§ **WHAT TO WORK ON**
Copy the stretch from the line containing "Where should I" through the end of the lines, leaving out the pictures. Multiply each answer coordinate by 1.75 and round it to a whole number, with halves rounded up, and keep every other number and word unchanged.

§ **GIVEN DATA**
--*--
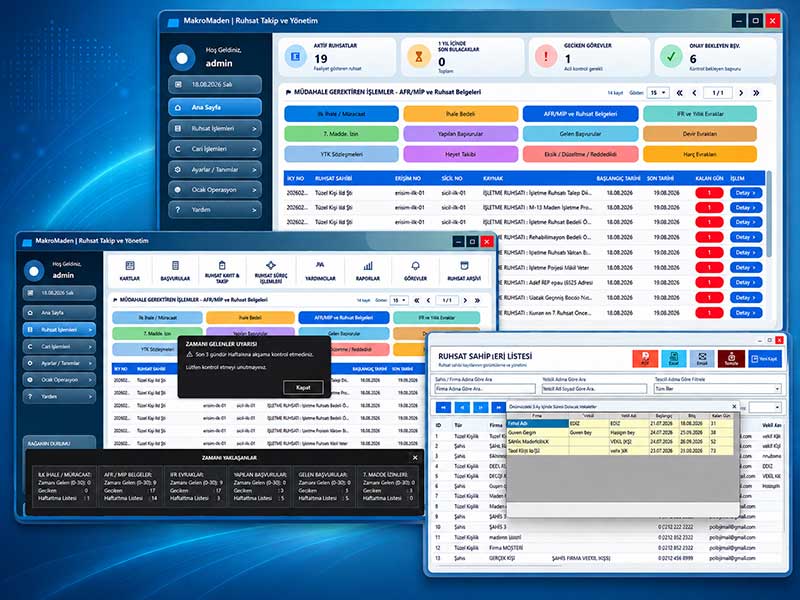Open RUHSAT KAYIT & TAKİP icon

[222, 271]
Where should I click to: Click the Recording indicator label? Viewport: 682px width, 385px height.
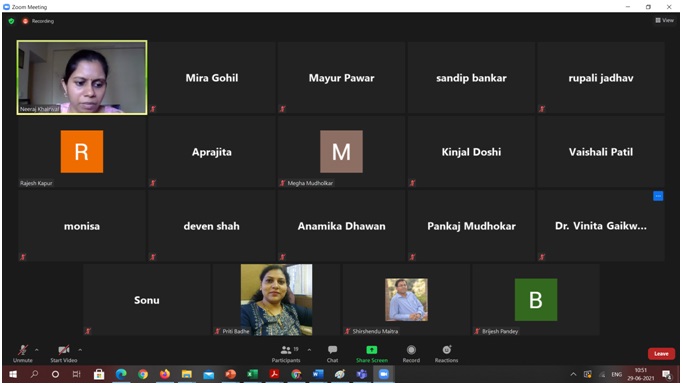[43, 21]
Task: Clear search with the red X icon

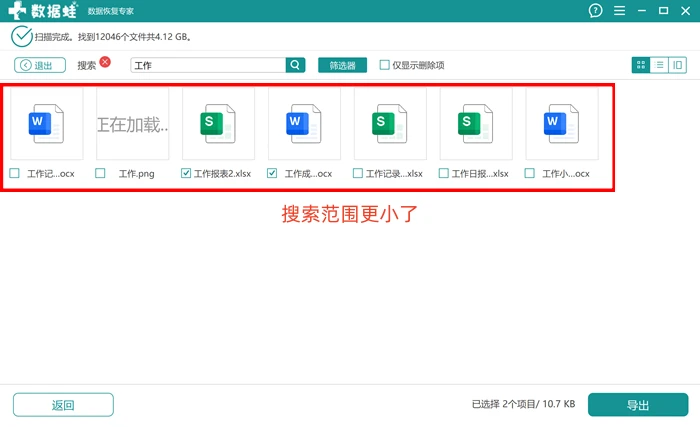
--*--
§ **SOLVED EXERCISE**
Where should I click to: Click the Recording indicator label? Viewport: 682px width, 385px height.
[75, 37]
Task: Clear search with the red X icon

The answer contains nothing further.